Commercial Property Assessed Clean Energy (C-PACE)

C-PACE programs finance clean energy retrofits through property tax increases. Done by a 3rd party financier in conjunction with a Municipality offer no-upfront cost, low interest solar project financing. Adopted as Alaska state law in 2017, C-PACE will likely become available sometime in the next few years after municipalities set up the administrative structures needed to implement and operate the program.

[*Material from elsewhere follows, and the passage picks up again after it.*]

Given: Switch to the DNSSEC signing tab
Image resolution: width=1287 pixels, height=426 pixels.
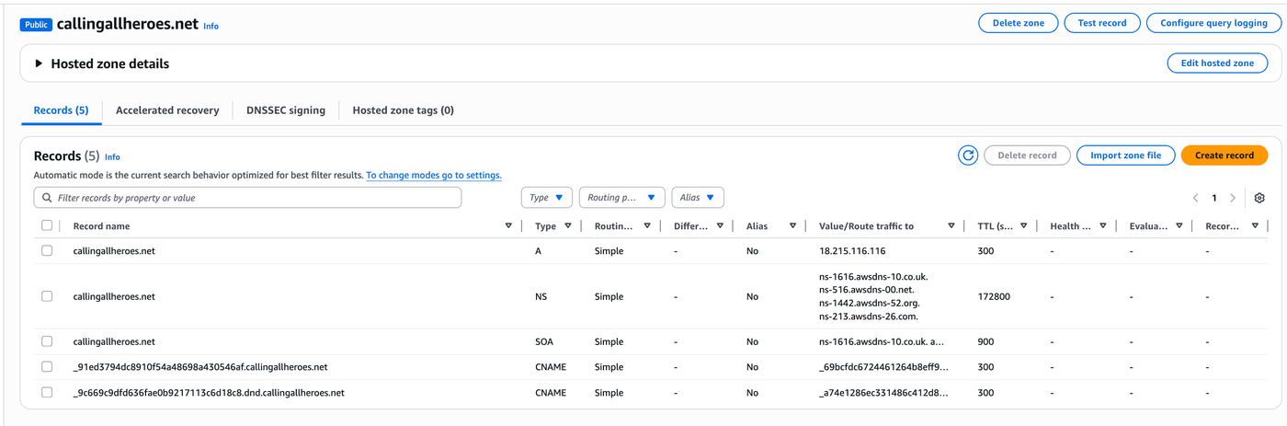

Utility Scale Solar/ Community Solar

Community solar is where a central operations and maintenance provider (system owner) pays for a large solar installation and then shares its production with “members” for a cost. The benefits of serving solar power in this way are that a home or business owner doesn’t need an ideal roof for solar or upfront capital to receive the benefits of solar energy. Utility Cooperatives are particularly good applications for community solar as they can provide a benefit to their members by providing clean energy sources, while also operating and maintaining the facility on behalf of participating members. In this scenario, the utility will typically go through its established capital improvement channels to receive financing for this type of project.  Technically, a group of home or business owners could pool resources and develop a co-owned community solar array, but they would be subject to regulatory oversight (and this is not recommended for home or business owners to undertake).



Non-profit solar financing has proven to be a difficult market to develop due to the fact that non-profits do not have the tax appetite to utilize the federal ITC or depreciation mechanisms that commercial solar can. This has slowed non-profit solar adoption as the appetite for incentive-free solar (or non-incentivized solar) has many potential customers diverting capital elsewhere. Solar costs have come down exponentially, but non-incentivized non-profit projects are still typically in the 15-17 year payback range and most customers aren’t comfortable with that long of an economic payback. Some organizations have had success financing non-profit solar through PPAs in other markets that have a more conducive environment with the offering and provision of PPAs.